NEWTON SCARTEZINI
Diretor do CIESP
Basicamente, temos três leis principais que regulam essa área. A Lei Geral das Telecomunicações, que é de 1997; antes disso, teve a Lei do Cabo, que é de TV por assinatura; e antes ainda disso, em 62, temos o Código Brasileiro de Comunicações, que até hoje vale para radiodifusão. Na realidade, temos uma colcha de retalhos de legislações de épocas diferentes que foram feitas com enfoques diferentes.

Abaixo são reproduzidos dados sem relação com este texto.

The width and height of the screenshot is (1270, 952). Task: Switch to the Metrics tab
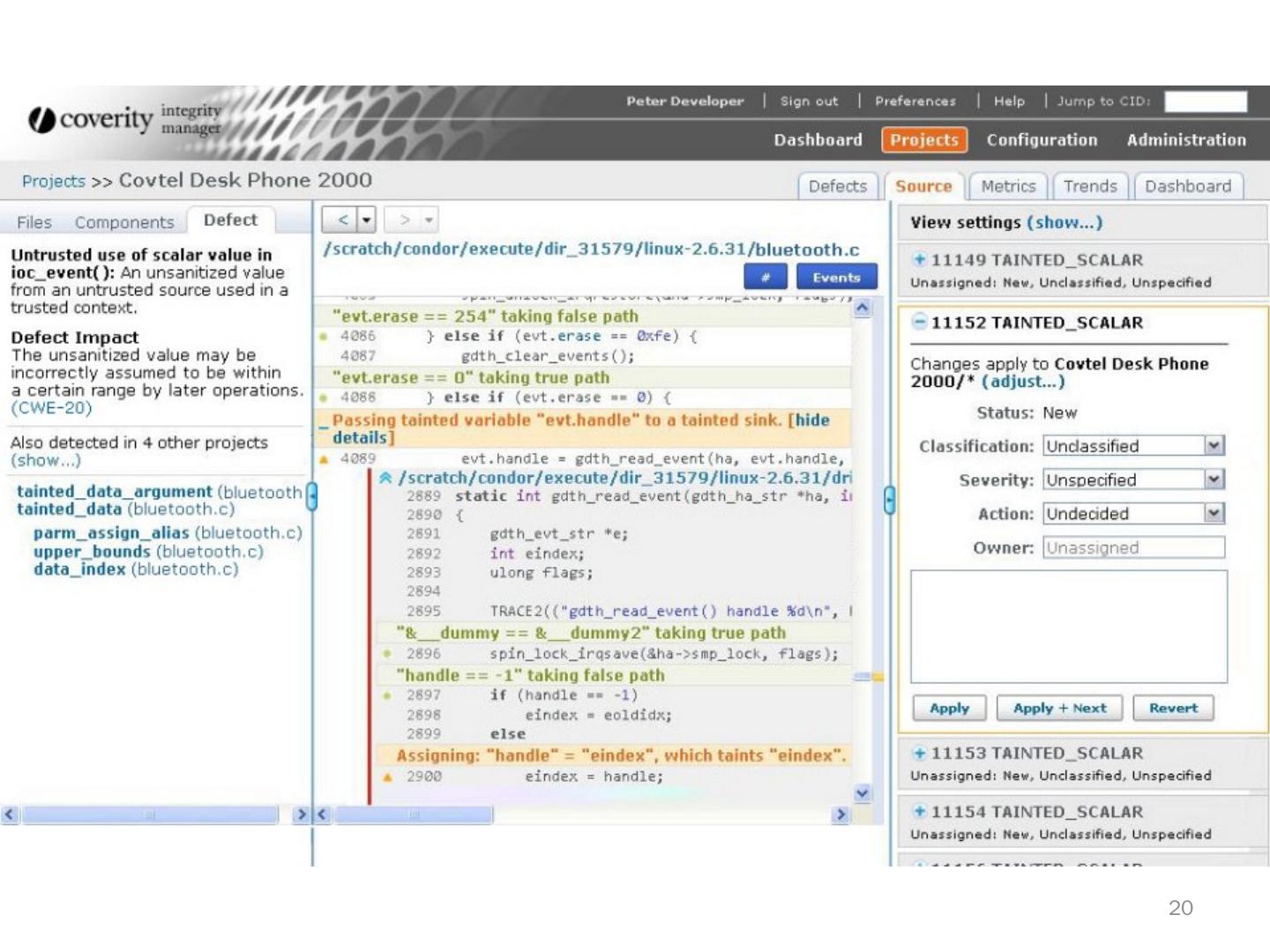(1007, 186)
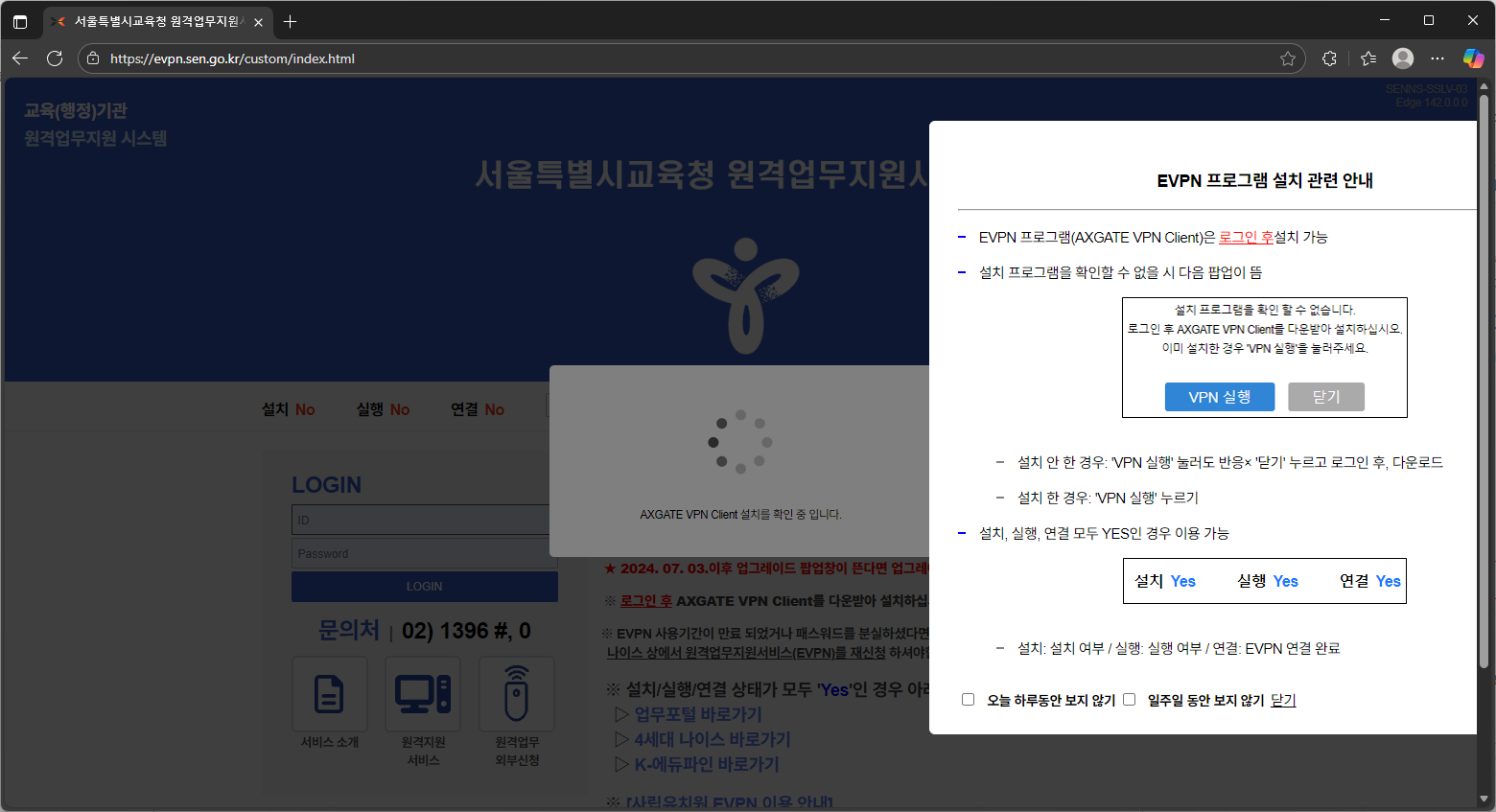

A própria Lei Geral das Telecomunicações está obsoleta. Por exemplo, apesar dela ser de 97, em nenhum momento tem a palavra internet, ou seja, não focou esse tema. Além disso, criou uma série de serviços separados porque, na época, cada serviço requeria uma rede separada. Foi esse o conceito que foi colocado na Lei Geral. Temos hoje um negócio que o próprio nome já está obsoleto, o STFC (Serviço Telefônico Fixo Comutável), que é o único serviço público do Brasil em telecomunicações. Não existe mais comutação mas temos isso e é o único que tem a obrigação de ser universal porque é um serviço só de voz.
Esse é um dos obstáculos para se usar os fundos setoriais como o FUST, por exemplo, para universalização de banda larga e de acesso à internet. Na realidade, o único serviço público universalizado pela legislação brasileira é o de voz. Isso, certamente, vai ter que mudar. O grande nó está na relação radiodifusão x telecomunicações. Esse é o nó principal e o mais difícil. Primeiro porque, realmente, há uma lei que precisa ser mudada que é o Código Nacional de Comunicações.